Now it was time to install the Firmware Utility Script. Note that the url in curl needs https:// otherwise you get some weird error. I scrambled around to look for a USB drive to backup the original firmware but even though the process was successful, MacOS showed that the drive was blank so I figured there was no going back!

Installing Omarchy
Since this process is largely obsolete once Omarchy 2.0’s ISO was released, I’ll skip over the finer details. I grabbed Arch from the University of Waterloo and got it onto the USB drive with BalenaEtcher. Watching a million lines of text zoom by as the OS installed had a bit of a Matrix or hacker feel.
One interesting thing to note was that the first attempt at installing failed while complaining about no space. Turned out that all the ChromeOS stuff was still on the drive. sgdisk --zap-all /dev/mmcblk0 then wipefs -a /dev/mmcblk0 got everything cleared and ready to start over again with the Arch install.

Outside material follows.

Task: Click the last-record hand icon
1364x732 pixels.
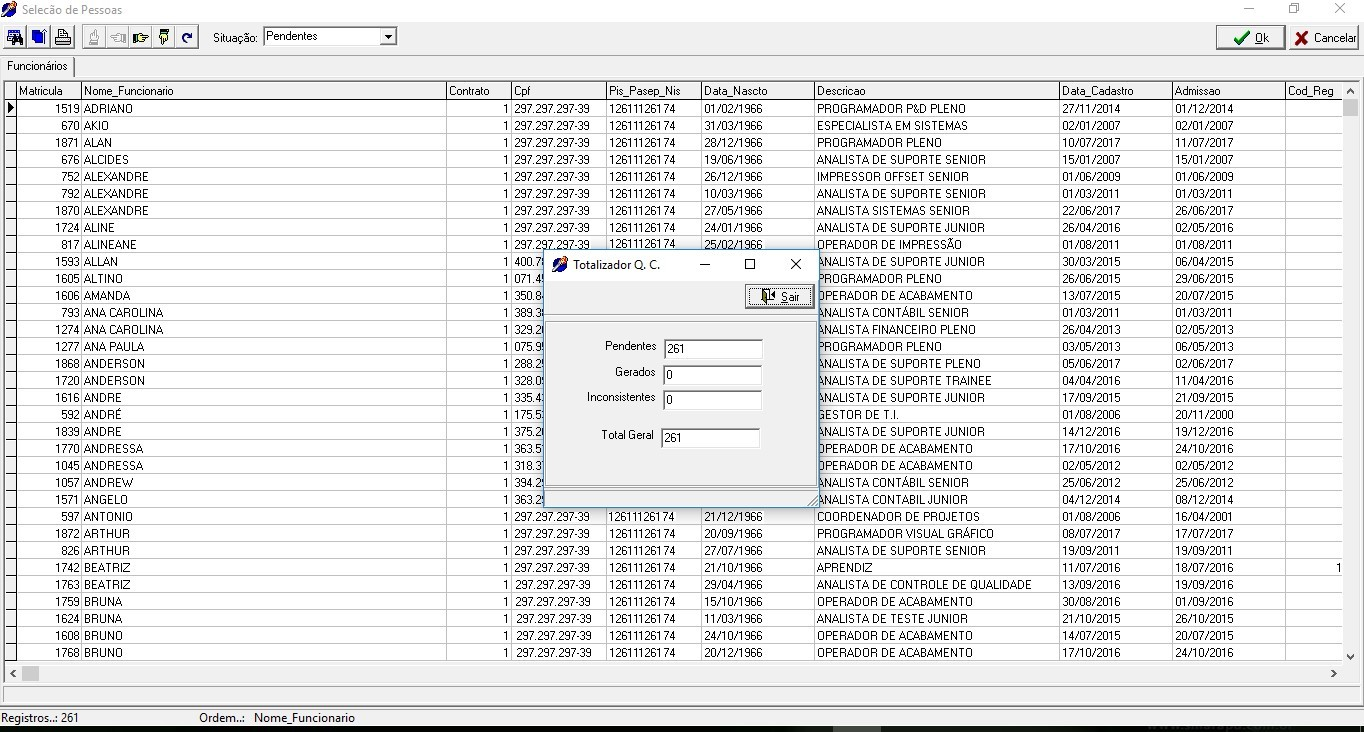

Installing Arch and Omarchy took over 30min which might have been partially caused by the DDOS attacks on AUR or the Chromebook being slow (or both).
This tweet could not be embedded. View it on Twitter instead.
Again, 2.0+ solves this by hosting separate versions of all the needed packages behind Cloudflare.
Using Omarchy

As I started poking around, I had to discover that the Super key in Omarchy’s documentation is actually the Search key (which is normally where the Caps Lock key is) on Chromebooks. For someone new to Linux, explaining what Super is would be helpful.
So many parts of the experience were very familiar. For example, folders like Documents, Downloads, etc and a Finder-like app to navigate it all felt very MacOS. Chrome and other web apps worked as expected.
The only outlier (early on) was Neovim. It’s set as default for pretty much any editing or configuring. However, the first time it launches, the UX is very strange. I think it’s installing plug-ins but there was no explanation of what’s happening or what to do when it’s done. I defaulted to the best problem-solver: I closed it and opened it again. Now I saw a fairly normal menu and the option to create a new file. Triggering commands with Space didn’t work for me so I gave up and just installed VS Code(which you can do very easily in the Install menu).
End of (this) road
After fiddling around with the monitor scaling settings, the screen was still showing it’s shortcomings. I had to RTFM to learn that Omarchy assumes Retina displays by default (which this Chromebook is certainly not).
Besides that, the real problem was performance. This machine was just too slow. Even with all the praise that Linux/Omarchy can revive old machines, I had to concede my patience is not infinite. But… what if… just maybe… this was running on something faster?